Esta ventana a la realidad, precisamente por tratarse de una ventana hacia el infinito, anida en su interior la contradicción: acontece en ella una dialéctica. Tarkovski constata este hecho narrando su propia experiencia como espectador: “Todas las veces que he visto Persona, la película de Ingmar Bergman, me ha parecido que habla de cosas totalmente diferentes y contradictorias entre sí. Cada vez, de hecho, la he percibido de una manera nueva. Al principio me pareció que era una película con algún tipo de defecto o que no la había entendido en absoluto. Sin embargo, después me di cuenta de que tenía que ser así. Es un universo en el que poco a poco encontramos cosas que nos tocan de cerca y a través de estos aspectos entramos en contacto con el mundo del artista”. Y luego agrega: “Una verdadera imagen artística impulsa siempre a quien la contempla a experimentar sensaciones contradictorias que se excluyen entre sí, sensaciones encerradas en la imagen y que definen su esencia y su misterio pseudometafísico”.
Este anhelo de un cine que dé cuenta de la inmensidad explica su rechazo hacia el cine simbólico, en el que hay una suerte de lenguaje cifrado, donde la película sería una intermediaria entre el concepto que se desea comunicar y el espectador. Para Tarkovski, ni la alegoría ni la metáfora son propias del cine, porque este no se trata de un sistema en clave cuyo mensaje debe ser desenterrado. La imagen –propone– se refiere a las cosas derechamente y dentro de ella surgen los significados. Abordar la creación de la manera en que lo hace el cine simbólico, es asumir al mismo tiempo la caducidad de la obra, pues el símbolo se agota en el momento en que este es descifrado. El misterio del cine, por el contrario, debido a la realidad que este reproduce, es infinito y no hay soluciones concluyentes. La fuerza expresiva de este arte reside en el encuentro cara a cara con la realidad. La superficie misma de la imagen expresa ya lo contenido en ella y cualquier interpretación es solamente un camino posible dentro de una serie infinita de ellos.
La observación sin intermediaciones es la única manera de hacer germinar esta fuerza expresiva frente al espectador. Esta es la razón de por qué Tarkovski gustaba tanto de los haikus. En esta forma de poesía el director ruso identificaba una manera “pura, sutil y compleja” de observar la vida. Es el modo análogo en el que debe enfrentarse la producción cinematográfica. Por medio del símbolo no se dota de una atmósfera poética a la película, sino que se le reduce a cumplir el papel de mero acertijo. Optar por el aderezo lírico más bien revela una desconfianza en las posibilidades expresivas de este lenguaje.

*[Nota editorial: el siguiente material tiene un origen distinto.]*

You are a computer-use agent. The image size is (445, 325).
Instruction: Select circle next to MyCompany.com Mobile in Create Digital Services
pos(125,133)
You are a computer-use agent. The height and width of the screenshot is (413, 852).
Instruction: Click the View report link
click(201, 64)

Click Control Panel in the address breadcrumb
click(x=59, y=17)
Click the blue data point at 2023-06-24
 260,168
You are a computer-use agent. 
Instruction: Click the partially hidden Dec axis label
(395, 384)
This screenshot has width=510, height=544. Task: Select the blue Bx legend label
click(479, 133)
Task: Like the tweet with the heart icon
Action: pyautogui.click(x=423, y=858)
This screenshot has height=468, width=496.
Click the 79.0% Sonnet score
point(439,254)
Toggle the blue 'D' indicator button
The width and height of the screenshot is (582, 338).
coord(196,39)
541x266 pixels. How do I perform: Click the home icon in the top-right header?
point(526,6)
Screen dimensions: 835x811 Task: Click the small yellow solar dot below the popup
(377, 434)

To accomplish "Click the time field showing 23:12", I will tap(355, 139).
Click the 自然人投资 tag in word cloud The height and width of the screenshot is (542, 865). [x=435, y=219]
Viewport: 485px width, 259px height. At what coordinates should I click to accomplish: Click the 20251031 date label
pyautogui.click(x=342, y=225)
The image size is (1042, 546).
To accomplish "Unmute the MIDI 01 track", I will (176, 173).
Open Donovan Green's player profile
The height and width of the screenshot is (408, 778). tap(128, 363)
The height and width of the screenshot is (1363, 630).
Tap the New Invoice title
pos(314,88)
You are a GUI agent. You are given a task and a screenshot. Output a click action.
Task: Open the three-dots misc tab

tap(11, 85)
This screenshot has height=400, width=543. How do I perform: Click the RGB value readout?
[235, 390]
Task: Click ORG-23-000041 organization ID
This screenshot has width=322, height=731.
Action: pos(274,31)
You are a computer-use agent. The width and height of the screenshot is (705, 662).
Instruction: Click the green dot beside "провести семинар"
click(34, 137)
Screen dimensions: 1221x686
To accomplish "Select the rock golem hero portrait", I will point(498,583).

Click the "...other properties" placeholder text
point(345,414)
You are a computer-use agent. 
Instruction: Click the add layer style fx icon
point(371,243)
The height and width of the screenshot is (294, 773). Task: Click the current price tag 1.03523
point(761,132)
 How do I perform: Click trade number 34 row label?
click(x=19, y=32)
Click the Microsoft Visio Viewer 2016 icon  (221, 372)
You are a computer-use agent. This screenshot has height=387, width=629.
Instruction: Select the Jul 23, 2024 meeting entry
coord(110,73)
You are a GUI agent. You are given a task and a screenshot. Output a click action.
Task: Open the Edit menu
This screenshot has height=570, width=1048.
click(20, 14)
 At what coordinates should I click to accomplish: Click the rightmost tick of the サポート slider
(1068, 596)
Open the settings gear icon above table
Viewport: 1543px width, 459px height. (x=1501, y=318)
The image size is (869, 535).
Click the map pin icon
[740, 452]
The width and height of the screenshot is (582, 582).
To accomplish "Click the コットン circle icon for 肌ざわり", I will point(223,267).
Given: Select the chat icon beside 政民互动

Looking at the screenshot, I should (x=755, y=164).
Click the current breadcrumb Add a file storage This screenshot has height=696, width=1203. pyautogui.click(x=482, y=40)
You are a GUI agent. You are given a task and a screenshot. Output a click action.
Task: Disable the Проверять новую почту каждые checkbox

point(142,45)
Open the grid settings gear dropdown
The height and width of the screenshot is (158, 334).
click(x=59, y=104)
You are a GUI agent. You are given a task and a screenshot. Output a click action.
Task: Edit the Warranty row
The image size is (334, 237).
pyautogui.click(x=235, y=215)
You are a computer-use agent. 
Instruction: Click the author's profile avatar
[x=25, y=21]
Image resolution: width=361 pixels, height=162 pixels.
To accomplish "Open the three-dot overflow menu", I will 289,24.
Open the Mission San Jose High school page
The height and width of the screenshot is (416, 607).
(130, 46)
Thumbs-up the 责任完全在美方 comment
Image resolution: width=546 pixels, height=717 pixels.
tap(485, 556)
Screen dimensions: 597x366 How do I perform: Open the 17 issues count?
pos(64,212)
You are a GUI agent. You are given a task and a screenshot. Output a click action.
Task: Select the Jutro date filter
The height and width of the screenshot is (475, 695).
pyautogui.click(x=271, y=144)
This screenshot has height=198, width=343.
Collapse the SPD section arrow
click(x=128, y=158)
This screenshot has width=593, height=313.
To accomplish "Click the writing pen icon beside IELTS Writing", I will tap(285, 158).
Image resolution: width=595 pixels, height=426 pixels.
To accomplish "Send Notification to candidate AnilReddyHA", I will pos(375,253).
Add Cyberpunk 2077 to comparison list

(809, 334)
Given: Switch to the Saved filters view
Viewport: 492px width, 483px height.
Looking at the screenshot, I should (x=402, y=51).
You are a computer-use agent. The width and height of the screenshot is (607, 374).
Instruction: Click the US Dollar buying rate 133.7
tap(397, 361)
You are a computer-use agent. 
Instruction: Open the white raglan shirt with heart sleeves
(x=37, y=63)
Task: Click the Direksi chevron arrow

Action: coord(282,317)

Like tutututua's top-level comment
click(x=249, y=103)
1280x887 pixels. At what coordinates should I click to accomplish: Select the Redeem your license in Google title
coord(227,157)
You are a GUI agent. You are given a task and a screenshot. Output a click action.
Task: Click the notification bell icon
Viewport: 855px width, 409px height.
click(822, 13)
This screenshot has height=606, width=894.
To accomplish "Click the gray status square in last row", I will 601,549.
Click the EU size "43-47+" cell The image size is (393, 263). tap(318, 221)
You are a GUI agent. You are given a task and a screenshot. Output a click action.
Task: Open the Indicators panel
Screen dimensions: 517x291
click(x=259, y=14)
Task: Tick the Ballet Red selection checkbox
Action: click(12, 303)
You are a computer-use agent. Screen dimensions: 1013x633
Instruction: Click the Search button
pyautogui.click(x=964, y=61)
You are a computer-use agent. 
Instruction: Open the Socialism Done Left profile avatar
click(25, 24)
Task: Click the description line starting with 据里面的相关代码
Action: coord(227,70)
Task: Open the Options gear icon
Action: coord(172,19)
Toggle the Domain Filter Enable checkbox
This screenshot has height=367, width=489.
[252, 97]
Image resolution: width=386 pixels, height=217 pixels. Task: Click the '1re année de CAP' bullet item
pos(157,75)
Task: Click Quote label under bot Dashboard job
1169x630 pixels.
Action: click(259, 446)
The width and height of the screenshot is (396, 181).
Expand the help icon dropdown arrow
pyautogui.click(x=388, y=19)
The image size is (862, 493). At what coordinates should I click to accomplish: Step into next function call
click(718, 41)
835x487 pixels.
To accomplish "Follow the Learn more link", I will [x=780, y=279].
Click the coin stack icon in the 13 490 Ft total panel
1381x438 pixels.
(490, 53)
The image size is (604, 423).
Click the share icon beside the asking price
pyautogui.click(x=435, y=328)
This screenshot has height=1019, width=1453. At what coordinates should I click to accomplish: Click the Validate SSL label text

Lo anterior no significa que la película no pueda alcanzar una atmósfera poética, pero esta se logra solamente proporcionando al espectador un encuentro directo con la vida.
Por esta perspectiva trascendental, Tarkovski pensaba su oficio como una cuestión moral. Para él se trataba de un tema serio en el más alto grado. La dedicación artística no se podía limitar a una reflexión sobre géneros, formas y temas. El arte es una manera de tocar lo más grande, de vislumbrar a Dios: “El arte nos permite, al crear una imagen, abrazar la inmensidad. (…) Del mismo modo en que en una gota se reflejan las nubes y los árboles, así se refleja en la imagen artística el universo”.